(Data extracted from a collection)
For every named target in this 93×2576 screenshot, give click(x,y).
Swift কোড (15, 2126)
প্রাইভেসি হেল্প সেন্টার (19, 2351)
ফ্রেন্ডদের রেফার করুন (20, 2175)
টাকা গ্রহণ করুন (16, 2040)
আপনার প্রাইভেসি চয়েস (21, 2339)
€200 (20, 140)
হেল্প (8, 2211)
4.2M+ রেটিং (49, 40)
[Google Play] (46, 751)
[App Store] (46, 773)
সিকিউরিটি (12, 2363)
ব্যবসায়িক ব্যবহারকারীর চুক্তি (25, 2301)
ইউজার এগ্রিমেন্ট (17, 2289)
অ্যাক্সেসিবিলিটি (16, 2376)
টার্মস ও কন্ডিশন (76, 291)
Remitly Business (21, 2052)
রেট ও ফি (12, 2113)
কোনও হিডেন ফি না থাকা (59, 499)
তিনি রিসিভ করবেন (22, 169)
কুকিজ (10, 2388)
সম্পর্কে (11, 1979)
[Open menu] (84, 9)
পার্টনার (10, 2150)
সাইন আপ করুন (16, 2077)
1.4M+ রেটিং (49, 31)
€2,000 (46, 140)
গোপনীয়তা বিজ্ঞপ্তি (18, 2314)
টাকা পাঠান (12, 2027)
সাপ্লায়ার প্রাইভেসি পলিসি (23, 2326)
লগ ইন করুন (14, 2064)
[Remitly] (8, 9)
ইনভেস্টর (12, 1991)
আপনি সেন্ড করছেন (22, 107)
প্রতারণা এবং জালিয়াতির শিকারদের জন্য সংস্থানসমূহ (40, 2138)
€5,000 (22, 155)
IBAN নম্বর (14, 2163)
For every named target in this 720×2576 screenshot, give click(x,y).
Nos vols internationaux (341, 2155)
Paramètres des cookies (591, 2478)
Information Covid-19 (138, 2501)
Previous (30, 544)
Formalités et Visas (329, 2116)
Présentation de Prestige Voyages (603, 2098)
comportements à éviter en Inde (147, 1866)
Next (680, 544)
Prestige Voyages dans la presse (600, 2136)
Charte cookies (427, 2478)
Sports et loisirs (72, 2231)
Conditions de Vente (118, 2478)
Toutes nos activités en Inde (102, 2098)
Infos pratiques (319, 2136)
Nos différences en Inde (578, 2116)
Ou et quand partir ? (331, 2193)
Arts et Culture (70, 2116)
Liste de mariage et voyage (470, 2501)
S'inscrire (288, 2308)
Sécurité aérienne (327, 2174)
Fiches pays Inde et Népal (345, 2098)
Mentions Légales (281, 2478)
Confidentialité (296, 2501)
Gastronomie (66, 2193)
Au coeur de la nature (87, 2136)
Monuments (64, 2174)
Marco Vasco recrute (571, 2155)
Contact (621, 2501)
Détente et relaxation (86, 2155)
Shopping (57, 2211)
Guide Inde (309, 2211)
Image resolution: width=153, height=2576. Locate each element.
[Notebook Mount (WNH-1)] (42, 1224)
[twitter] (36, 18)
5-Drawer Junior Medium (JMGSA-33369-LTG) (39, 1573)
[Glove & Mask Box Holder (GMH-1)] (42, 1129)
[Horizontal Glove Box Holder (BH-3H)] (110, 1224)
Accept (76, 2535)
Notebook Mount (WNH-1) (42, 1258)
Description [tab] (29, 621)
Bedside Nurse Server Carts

▶ _Work item_: Your task is to copy exactly, and only, the lines from the line with "Sécurité aérienne (327, 2174)" through the last line of the entries, both included.

▶ _Result_:
Sécurité aérienne (327, 2174)
Fiches pays Inde et Népal (345, 2098)
Mentions Légales (281, 2478)
Confidentialité (296, 2501)
Gastronomie (66, 2193)
Au coeur de la nature (87, 2136)
Monuments (64, 2174)
Marco Vasco recrute (571, 2155)
Contact (621, 2501)
Détente et relaxation (86, 2155)
Shopping (57, 2211)
Guide Inde (309, 2211)
Image resolution: width=153, height=2576. Locate each element.
[Notebook Mount (WNH-1)] (42, 1224)
[twitter] (36, 18)
5-Drawer Junior Medium (JMGSA-33369-LTG) (39, 1573)
[Glove & Mask Box Holder (GMH-1)] (42, 1129)
[Horizontal Glove Box Holder (BH-3H)] (110, 1224)
Accept (76, 2535)
Notebook Mount (WNH-1) (42, 1258)
Description [tab] (29, 621)
Bedside Nurse Server Carts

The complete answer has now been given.